Forum Moderators: open

Message Too Old, No Replies

Robots.txt

Best one for free access...

         

Harley_m

12:55 pm on Nov 28, 2002 (gmt 0)

10+ Year Member



Looking at the recent posts on the subject - ive decided to put a robots.txt into my site, even though i dont need to restrict access - what im thinking is it cant do any harm can it...? im having trouble getting the site deep crawled and freshed, and its just possible thats what it wants to see to be happy...

anyway - it only wont do any harm if its written perfectly, so what would it need to include to give free and total access...just :

user-agent: *
disallow:

or index,follow too...?

can someone write it correctly for me, as i dont want to fluff it up!
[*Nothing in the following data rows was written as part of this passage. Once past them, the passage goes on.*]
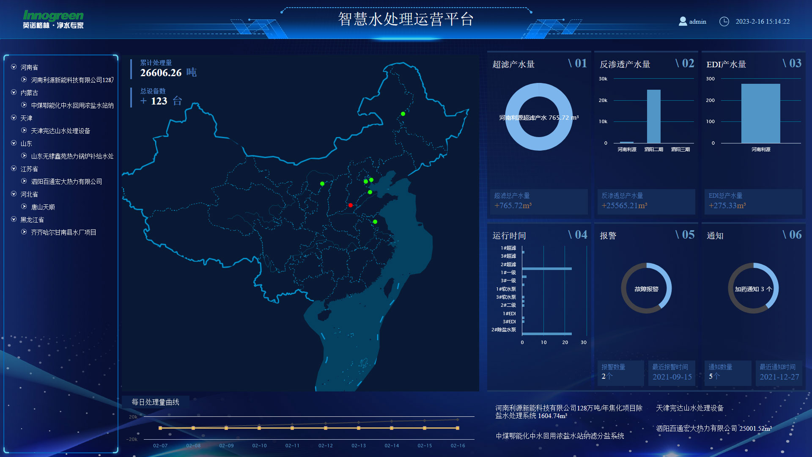Click the 超滤产水量 panel title
This screenshot has width=812, height=457.
(x=513, y=64)
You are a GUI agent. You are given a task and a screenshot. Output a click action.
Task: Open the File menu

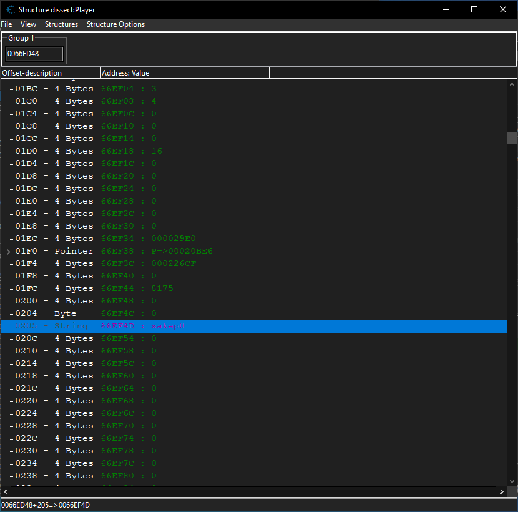coord(6,24)
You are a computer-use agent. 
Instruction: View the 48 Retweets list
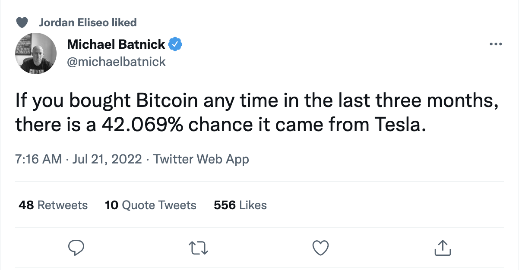(53, 205)
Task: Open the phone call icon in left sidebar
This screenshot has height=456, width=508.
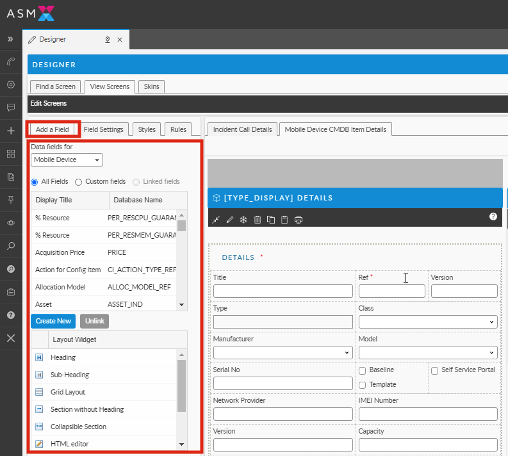Action: (x=11, y=62)
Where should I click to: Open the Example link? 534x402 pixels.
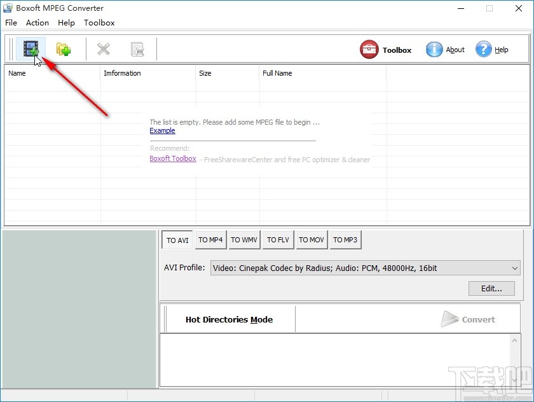(162, 130)
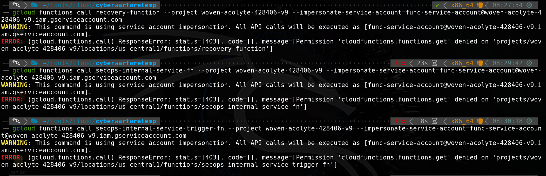Click the hourglass icon next to 18s
This screenshot has width=546, height=176.
(435, 121)

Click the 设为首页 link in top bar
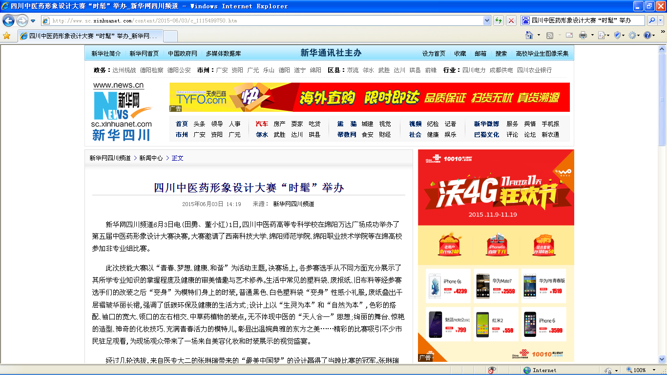click(434, 54)
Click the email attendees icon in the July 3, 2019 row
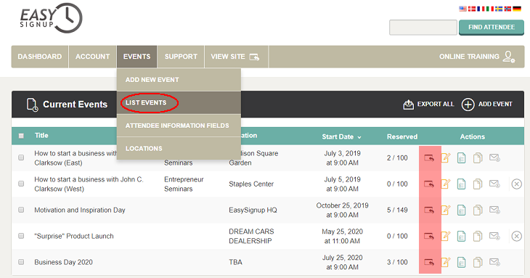Image resolution: width=530 pixels, height=278 pixels. coord(494,158)
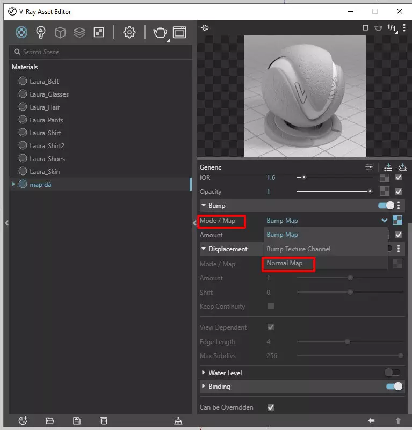This screenshot has width=412, height=430.
Task: Click the purge unused assets broom icon
Action: point(178,420)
Thanks - and good luck to all in the update...

Harley

Brett_Tabke

12:58 pm on Nov 28, 2002 (gmt 0)

WebmasterWorld Administrator 10+ Year Member Top Contributors Of The Month



>is it cant do any harm can it

It shouldn't, but there were bots in the past that if a robots.txt was present, they turned around. Obviously not the case with any large se's, but there is no reason to have a robots.txt unless you want to block parts of the site.

Harley_m

1:03 pm on Nov 28, 2002 (gmt 0)

10+ Year Member



i thought there were rumours of inks bot assuming index no follow...?

bobmark

3:06 pm on Nov 28, 2002 (gmt 0)

10+ Year Member



I can't imagine why you wouldn't have a robots.txt file. In my case I have various areas that, as an added security precaution, I don't want crawled by anyone and experience no problems with any major SE's.
However, you DO have to be careful, especially with widget* disallows.
I copied various portions of the sample webmasterword robots.txt file to supplement my own and noticed that a couple of welcome - or at least not undesirable - bots seemed to interpret a disallow like:
User-agent: Zeus*
Disallow: /
as applying to them (specifically Alexa, for one) as if they picked up only the * and not the preceeding text (Googlebot had no problem parsing this correctly). In my case, I do not want the bloodsucking Zeus cult people all over my site so a robots.txt file is essential, I just had to avoid disallows that incorporated a wildcard character.
(I know this is true as my logs showed a couple of SE's that turned around and left when encountering the above referenced statement and returned to deep crawl again once it was ammended).